10 comentários para “O passado está morto”

  • Raíssa disse:

    Falou bonito! Bom texto…exprime a grande e inteligente ideia de que devemos viver o hoje, o ontem já se foi e o amanhã só deus é quem sabe. Só que nossa mente humana insiste em sair dessa “ideia”, insiste em viver do passado, talvez até pensando que este era melhor do que o presente, e também, pensando no futuro, com a preocupação deste ser bem melhor ou pior do que o presente também. Isso é um vício do qual devemos sair para viver intensamente, cada dia é único, que nunca repete, e nem tem de repetir. Como as pessoas, que são únicas. Grande abraço!

  • O presente sem dúvida é o melhor presente. Ao presente, live. E o passado, let die? Talvez não… só deixa guardadinho.

  • Fabio Betti disse:

    Claro, Chris, guardado e bem guardado, trancado num baú a sete chaves, como os ossos do barão.

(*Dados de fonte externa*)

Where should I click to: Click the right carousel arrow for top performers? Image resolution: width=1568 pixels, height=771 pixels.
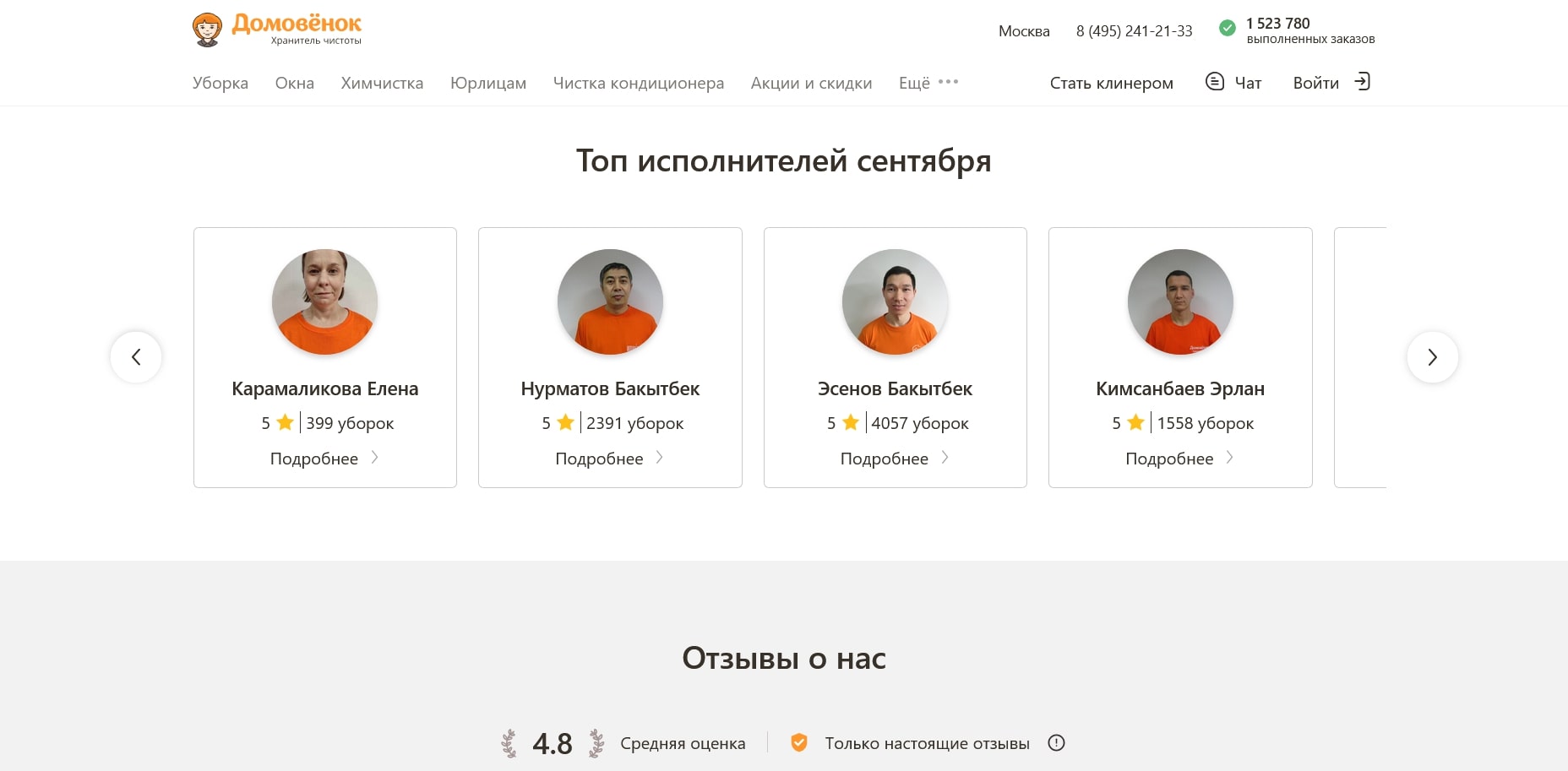(1432, 357)
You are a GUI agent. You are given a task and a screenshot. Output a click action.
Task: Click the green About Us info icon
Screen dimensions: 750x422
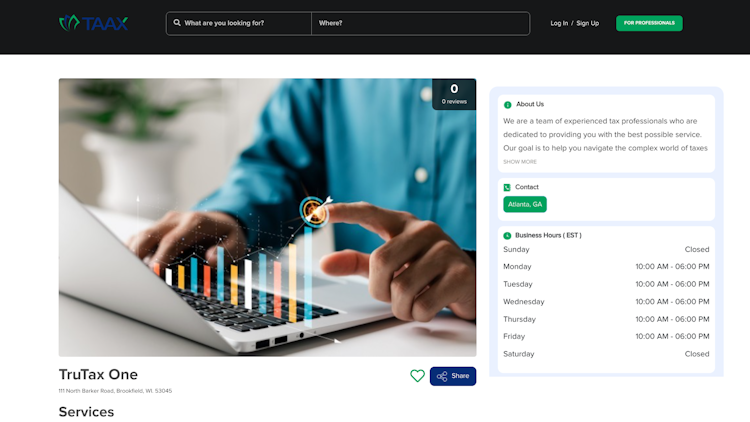(x=507, y=105)
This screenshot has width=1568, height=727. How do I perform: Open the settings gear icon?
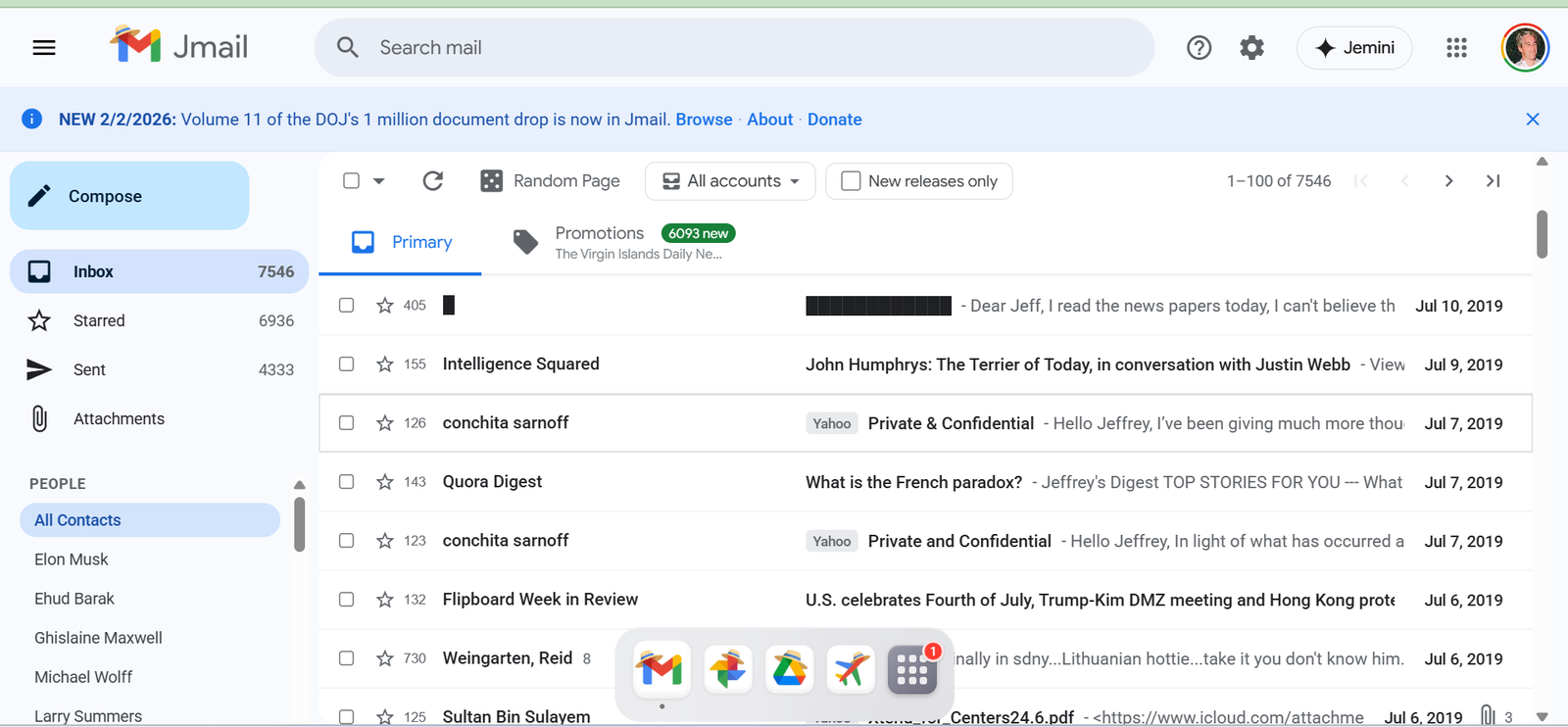click(x=1251, y=47)
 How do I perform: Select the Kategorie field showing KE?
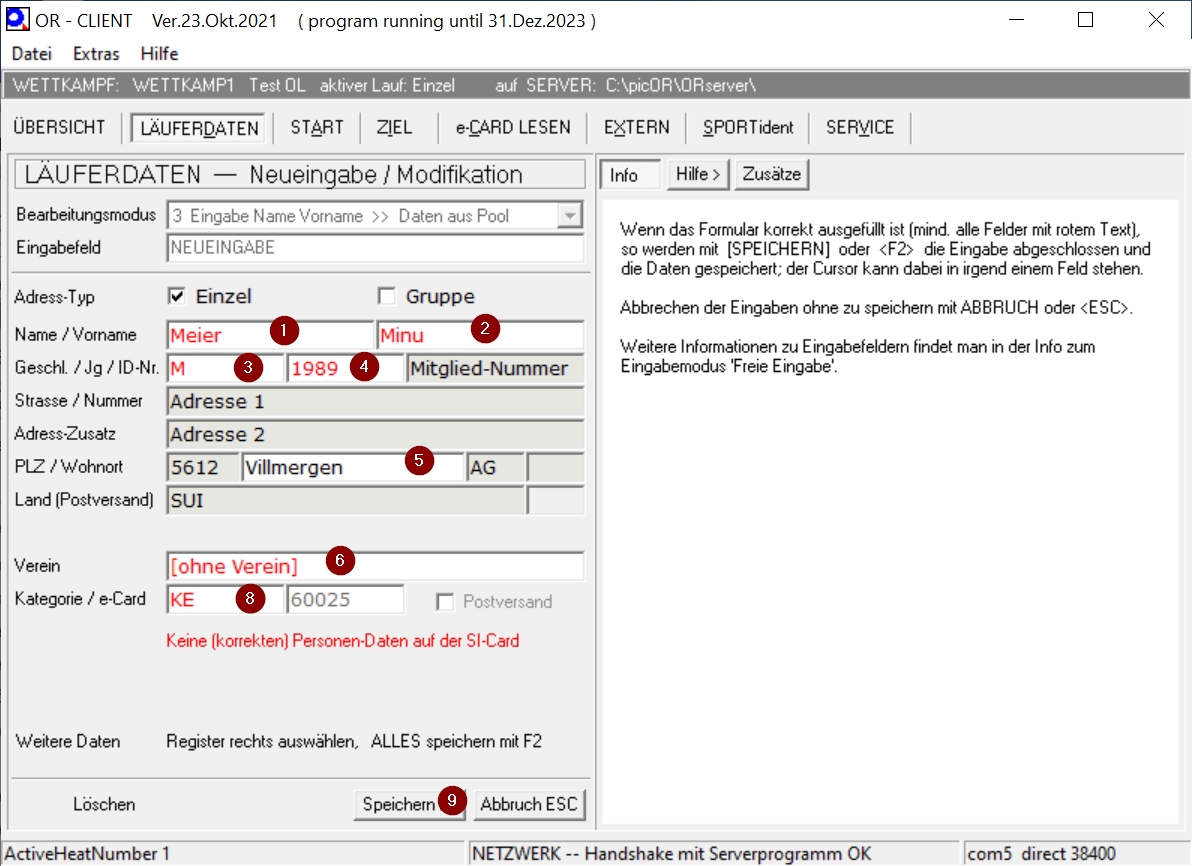(200, 600)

  • que nenhum psicanalista leia isso… rs

  • Fabio Betti disse:

    Ih! Então dancei! Porque tenho muitos psicanalistas entre os leitores…

  • Clarissa disse:

    Rsrsrs. Eu li! Concordo com voces. E sua escrita , Fábio, sempre nos convida ao prazer de leitura. Mas….. é… ó….rs … me colocando como psicanalista que sou rsrsrs, acho que precisamos, exasperadamente, viver o presente para tentar viver plenamente. O paradoxo é: somos inexoravelmente constituídos pelo nosso passado. A questão não é trazê-lo amarrado qual a uma bola de chumbo ao tornozelo e sim, colocar rodinhas novas e lubrificadas nesse baú que nos acompanha para que bem deslize não empaque no caminho.
    Um beijão

  • Fabio Betti disse:

    Adorei a idéia do passado de rodinhas. Vou ver se coloco um motor turbo para que o meu passe mais rápido!

  • Dagui disse:

    Amo esse blog, além de aprender muito,me divertir,faço terapia grátis e as pessoas me perguntam: qual nome do seu terapeuta!?Vou acabar passando…

  • Fabio Betti disse:

    Dagui, você sempre tão carinhosa. Pode continuar indicando o blog, mas, pelo amor de Deus, não me apresente como terapeuta, que eu ainda acabo na cadeia como charlatão…rsrsrs

  • Emerson Ribeiro disse:

    Como uma rede elétrica, temos uma ligação direta com o nosso passado, e nenhuma com o futuro. No início escolhemos um caminho, mas a vida nos molda como se fosse um torno, e lentamente nossas experiências vão modificando as nossas idéias, preferências, gostos, etc., e muitas vezes até nosso caráter, assim no meio do caminho adquirimos nova identidade sem percebermos, de tal forma que quando chegamos aqui no presente, acabamos estranhando o destino que escolhemos no passado; nessa situação temos vontade de corrigir tudo, mas se voltar é impossível, pra frente pode não dar mais tempo, e aí a “crise dos 40”, “dos 50”, dos… Penso que é mais rápido consertarmos a rede elétrica que nos traz do passado a energia para o presente, ou então sermos muito honestos pra admitir que mudamos e lutarmos por outro destino.